--- WHAT TO PRODUCE ---
Take from the records below each line that holds "will".
-- -- --
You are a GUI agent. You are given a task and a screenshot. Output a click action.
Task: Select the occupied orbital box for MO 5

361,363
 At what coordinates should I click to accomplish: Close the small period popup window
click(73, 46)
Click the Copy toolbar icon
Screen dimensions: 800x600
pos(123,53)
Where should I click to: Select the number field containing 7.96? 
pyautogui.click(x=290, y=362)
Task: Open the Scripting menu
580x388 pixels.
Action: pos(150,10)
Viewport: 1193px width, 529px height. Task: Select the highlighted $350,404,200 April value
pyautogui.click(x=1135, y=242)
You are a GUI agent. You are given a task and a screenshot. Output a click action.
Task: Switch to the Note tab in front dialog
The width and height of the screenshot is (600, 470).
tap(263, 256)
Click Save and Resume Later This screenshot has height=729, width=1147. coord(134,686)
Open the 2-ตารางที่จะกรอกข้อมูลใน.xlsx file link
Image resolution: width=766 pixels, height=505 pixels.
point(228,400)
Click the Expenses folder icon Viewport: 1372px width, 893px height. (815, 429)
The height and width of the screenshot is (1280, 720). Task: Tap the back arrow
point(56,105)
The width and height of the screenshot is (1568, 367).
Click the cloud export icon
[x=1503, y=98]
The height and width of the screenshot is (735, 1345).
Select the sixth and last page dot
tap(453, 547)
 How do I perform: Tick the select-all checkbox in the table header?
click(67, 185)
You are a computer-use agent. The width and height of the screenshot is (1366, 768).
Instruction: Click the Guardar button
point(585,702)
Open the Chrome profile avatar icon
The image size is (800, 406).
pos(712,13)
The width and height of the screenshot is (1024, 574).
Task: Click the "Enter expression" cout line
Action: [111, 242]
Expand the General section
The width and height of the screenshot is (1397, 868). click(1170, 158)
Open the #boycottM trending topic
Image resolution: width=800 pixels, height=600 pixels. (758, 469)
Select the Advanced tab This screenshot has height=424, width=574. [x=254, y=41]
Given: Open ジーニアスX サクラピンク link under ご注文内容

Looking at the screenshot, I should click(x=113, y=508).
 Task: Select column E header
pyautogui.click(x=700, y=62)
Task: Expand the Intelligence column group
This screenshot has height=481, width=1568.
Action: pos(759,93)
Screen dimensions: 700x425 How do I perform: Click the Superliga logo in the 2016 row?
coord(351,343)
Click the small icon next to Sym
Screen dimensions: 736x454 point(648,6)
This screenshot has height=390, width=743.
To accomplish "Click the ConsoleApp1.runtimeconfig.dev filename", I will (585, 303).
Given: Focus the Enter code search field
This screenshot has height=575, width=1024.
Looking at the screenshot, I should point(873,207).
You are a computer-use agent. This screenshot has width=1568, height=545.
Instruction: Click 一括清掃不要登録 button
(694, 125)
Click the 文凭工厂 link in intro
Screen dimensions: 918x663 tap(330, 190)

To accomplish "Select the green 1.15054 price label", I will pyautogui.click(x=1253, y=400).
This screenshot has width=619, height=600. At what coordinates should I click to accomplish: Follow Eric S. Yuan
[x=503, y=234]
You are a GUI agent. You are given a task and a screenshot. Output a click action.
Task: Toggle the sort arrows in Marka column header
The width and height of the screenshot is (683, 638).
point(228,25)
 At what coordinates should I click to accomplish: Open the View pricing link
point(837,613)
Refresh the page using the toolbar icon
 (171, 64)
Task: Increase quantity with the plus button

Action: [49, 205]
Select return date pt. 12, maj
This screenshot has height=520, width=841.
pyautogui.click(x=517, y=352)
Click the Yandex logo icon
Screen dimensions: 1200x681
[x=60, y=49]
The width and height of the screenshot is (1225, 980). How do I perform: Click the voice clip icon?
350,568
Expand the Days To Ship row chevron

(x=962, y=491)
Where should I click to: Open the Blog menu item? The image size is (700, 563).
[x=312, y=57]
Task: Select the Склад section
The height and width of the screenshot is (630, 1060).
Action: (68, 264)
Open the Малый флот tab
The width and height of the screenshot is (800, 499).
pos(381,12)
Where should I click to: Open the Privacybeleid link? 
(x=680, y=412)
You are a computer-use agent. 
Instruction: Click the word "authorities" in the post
-- -- --
--- THE ANSWER ---
To accomplish "Click the ConsoleApp1.runtimeconfig.dev filename", I will (585, 303).
To accomplish "Select the green 1.15054 price label", I will pyautogui.click(x=1253, y=400).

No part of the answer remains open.